#### [Brief]
The required answer is every line of the data containing the word "value".

-=-=-=-=-

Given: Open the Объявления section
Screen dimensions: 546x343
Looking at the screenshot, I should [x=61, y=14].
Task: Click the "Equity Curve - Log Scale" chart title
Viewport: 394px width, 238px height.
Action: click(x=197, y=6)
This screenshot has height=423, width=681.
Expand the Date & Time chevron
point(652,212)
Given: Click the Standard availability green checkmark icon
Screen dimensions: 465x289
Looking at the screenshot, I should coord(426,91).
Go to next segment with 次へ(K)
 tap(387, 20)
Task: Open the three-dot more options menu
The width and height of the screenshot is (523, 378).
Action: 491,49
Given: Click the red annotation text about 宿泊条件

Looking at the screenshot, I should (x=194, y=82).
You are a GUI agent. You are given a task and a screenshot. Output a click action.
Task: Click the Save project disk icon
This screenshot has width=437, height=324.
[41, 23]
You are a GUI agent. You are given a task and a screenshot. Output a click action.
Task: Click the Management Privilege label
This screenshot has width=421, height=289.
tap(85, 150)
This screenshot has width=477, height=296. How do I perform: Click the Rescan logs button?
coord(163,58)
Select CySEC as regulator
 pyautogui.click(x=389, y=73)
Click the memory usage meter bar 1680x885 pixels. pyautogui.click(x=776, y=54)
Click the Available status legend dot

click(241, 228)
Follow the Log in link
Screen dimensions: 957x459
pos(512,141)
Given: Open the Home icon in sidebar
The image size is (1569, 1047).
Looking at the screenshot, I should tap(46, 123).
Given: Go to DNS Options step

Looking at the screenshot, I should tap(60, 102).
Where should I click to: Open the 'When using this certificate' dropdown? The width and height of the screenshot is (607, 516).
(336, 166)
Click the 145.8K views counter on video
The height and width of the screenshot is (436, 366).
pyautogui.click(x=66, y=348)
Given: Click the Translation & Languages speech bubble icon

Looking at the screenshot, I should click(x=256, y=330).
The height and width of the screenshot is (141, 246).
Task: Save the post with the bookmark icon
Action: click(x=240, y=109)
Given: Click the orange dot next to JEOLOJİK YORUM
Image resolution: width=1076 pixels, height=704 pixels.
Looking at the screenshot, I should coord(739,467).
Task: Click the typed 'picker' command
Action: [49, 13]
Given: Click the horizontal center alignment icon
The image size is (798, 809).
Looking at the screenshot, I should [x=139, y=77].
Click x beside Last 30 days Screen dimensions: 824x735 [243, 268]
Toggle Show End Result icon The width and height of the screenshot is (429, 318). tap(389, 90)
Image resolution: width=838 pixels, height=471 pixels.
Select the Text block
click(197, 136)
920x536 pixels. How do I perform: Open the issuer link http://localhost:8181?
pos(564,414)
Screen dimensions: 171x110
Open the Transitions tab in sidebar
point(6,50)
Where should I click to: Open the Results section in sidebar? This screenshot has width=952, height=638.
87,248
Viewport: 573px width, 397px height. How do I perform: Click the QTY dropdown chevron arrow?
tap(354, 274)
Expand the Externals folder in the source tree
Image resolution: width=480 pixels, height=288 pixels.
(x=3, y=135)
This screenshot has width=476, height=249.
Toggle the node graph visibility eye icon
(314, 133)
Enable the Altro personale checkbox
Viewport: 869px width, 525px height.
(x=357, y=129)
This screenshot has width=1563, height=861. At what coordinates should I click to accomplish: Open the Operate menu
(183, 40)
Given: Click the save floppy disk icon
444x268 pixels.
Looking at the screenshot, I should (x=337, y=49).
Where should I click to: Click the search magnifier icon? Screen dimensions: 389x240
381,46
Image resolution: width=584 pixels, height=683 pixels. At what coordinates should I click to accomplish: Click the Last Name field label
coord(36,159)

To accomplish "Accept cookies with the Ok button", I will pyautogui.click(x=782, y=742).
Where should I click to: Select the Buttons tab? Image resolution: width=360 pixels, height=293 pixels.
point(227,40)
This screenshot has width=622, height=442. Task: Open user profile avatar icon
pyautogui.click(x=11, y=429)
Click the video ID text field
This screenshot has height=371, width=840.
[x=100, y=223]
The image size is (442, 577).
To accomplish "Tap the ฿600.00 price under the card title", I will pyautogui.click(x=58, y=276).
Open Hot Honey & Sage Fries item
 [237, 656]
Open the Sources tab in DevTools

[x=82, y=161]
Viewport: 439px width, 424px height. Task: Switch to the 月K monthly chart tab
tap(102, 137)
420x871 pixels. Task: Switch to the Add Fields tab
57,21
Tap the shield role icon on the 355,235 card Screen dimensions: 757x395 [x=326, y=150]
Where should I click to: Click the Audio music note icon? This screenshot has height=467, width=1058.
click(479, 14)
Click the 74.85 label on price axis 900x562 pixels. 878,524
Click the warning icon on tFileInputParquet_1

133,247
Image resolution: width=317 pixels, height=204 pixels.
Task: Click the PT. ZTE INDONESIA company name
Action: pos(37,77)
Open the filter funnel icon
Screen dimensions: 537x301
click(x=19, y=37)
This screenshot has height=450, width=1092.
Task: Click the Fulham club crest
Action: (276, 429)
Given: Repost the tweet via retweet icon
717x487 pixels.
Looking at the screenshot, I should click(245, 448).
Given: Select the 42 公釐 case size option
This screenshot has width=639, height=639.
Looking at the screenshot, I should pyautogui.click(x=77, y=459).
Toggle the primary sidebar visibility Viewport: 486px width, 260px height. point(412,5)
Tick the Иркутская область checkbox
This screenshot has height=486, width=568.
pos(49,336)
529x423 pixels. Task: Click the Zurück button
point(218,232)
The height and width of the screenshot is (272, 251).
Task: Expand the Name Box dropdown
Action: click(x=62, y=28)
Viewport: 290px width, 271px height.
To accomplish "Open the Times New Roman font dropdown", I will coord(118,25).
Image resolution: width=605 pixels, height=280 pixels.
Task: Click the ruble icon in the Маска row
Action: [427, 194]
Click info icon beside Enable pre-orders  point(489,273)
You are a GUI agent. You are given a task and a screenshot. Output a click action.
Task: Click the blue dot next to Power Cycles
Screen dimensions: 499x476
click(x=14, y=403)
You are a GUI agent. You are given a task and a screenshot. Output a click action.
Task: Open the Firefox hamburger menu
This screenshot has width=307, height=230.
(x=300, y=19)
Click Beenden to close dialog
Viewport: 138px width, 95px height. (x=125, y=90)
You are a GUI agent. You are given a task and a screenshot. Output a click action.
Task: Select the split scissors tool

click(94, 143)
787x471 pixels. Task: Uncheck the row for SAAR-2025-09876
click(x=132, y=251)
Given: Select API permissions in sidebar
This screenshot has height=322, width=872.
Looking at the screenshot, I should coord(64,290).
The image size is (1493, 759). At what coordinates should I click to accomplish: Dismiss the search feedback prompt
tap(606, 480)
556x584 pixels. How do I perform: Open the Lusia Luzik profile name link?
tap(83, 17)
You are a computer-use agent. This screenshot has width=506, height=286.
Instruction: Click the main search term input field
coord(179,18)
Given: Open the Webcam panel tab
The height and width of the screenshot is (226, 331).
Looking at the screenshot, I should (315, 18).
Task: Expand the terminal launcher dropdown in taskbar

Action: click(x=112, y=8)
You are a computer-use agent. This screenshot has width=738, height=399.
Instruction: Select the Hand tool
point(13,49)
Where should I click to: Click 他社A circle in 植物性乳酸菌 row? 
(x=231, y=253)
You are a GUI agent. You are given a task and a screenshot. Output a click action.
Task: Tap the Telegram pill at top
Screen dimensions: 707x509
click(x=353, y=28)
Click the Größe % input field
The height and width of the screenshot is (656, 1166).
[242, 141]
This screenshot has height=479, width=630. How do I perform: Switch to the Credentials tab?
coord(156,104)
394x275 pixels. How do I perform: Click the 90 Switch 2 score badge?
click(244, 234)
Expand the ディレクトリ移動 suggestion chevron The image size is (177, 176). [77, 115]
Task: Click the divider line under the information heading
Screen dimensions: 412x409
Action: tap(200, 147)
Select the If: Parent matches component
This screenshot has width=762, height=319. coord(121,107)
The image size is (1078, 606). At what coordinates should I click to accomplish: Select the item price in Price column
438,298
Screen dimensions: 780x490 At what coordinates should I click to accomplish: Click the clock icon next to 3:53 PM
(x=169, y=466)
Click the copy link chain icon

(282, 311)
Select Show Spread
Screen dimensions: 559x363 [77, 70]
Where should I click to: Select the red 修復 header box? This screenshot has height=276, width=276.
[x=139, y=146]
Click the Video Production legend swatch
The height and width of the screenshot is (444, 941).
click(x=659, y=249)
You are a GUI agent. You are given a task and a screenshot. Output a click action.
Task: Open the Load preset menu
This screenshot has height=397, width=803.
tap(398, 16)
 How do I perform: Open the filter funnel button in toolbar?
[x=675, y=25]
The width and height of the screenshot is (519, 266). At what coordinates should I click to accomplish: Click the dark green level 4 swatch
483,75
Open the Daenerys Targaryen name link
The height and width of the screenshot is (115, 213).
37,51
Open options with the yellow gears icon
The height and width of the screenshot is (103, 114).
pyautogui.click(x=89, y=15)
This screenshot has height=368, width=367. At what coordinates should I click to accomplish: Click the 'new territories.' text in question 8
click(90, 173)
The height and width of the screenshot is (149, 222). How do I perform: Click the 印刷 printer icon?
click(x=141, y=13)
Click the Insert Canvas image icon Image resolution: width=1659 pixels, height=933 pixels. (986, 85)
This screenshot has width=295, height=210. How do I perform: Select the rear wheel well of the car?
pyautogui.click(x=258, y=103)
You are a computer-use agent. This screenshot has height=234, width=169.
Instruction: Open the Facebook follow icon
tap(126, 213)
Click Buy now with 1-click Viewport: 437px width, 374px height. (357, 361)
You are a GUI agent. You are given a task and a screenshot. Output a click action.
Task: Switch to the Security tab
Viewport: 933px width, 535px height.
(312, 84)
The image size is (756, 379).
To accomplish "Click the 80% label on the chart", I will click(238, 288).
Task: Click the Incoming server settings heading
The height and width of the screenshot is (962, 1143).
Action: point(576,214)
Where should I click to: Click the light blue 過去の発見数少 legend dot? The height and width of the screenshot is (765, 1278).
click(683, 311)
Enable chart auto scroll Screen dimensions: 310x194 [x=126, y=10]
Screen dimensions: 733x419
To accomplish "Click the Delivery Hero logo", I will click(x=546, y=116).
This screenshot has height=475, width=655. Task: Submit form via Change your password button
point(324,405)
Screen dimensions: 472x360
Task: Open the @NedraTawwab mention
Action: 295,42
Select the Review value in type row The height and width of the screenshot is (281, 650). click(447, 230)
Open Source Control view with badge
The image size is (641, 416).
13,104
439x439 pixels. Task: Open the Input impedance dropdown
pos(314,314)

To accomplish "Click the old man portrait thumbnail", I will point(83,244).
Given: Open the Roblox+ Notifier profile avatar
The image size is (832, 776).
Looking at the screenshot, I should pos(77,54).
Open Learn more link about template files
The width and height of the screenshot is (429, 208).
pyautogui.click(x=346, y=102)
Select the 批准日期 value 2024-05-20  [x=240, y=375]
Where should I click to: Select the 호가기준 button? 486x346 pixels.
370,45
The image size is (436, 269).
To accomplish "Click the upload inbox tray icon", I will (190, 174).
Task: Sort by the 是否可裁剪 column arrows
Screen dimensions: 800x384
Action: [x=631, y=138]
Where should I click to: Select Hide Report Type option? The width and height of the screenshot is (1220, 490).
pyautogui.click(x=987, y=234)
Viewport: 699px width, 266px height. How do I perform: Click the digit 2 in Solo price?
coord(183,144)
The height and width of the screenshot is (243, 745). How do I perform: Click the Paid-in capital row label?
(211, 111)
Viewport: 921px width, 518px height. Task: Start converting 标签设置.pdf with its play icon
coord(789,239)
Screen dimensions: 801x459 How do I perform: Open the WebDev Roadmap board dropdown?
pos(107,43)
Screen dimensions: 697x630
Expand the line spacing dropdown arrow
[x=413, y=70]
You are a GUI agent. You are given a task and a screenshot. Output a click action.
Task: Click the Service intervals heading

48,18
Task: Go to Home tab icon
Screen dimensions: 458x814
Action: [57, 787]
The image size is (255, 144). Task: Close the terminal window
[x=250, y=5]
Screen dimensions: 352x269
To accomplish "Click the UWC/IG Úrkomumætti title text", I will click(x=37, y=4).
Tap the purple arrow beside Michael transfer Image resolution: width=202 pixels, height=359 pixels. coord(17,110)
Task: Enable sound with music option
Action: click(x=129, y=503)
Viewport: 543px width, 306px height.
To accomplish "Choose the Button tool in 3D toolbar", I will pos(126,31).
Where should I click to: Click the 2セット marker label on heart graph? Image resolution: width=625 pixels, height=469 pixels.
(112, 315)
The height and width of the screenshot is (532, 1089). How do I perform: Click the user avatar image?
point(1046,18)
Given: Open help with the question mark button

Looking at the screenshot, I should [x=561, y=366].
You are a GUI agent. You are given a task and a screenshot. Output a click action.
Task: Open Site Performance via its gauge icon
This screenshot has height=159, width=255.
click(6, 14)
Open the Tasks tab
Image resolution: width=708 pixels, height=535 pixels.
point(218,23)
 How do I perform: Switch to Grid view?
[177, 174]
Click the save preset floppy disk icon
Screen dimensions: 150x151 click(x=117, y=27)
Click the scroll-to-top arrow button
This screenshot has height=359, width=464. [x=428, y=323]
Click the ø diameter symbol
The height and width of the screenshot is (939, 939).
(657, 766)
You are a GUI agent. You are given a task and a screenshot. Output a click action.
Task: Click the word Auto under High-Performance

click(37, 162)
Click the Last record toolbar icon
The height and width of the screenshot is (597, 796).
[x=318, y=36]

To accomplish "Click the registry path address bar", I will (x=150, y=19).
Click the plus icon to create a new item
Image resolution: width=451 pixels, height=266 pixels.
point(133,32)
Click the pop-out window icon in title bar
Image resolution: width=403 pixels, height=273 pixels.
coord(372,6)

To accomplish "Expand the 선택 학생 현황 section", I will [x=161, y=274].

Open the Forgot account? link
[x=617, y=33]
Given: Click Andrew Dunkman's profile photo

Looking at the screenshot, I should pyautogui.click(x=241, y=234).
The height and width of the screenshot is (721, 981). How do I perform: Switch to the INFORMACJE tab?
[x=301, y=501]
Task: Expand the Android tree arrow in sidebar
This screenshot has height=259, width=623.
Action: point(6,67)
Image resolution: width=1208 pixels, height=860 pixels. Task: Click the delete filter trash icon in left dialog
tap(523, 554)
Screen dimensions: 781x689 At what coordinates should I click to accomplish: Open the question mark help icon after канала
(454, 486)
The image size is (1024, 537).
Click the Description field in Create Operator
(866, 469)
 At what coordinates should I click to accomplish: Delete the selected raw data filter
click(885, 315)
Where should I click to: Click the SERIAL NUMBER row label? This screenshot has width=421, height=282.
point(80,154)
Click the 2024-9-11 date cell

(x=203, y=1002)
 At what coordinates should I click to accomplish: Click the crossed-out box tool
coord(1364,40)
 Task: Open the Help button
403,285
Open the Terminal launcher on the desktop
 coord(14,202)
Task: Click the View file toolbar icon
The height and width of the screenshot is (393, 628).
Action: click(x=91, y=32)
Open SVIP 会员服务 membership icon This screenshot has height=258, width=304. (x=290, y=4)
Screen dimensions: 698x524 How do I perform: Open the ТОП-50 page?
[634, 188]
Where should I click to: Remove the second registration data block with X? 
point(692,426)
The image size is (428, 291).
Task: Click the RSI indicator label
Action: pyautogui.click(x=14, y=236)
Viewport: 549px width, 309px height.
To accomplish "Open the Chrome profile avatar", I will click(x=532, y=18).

-=-=-=-=-

#### [Your solution]
Select the Review value in type row The height and width of the screenshot is (281, 650). click(447, 230)
Select the 批准日期 value 2024-05-20  [x=240, y=375]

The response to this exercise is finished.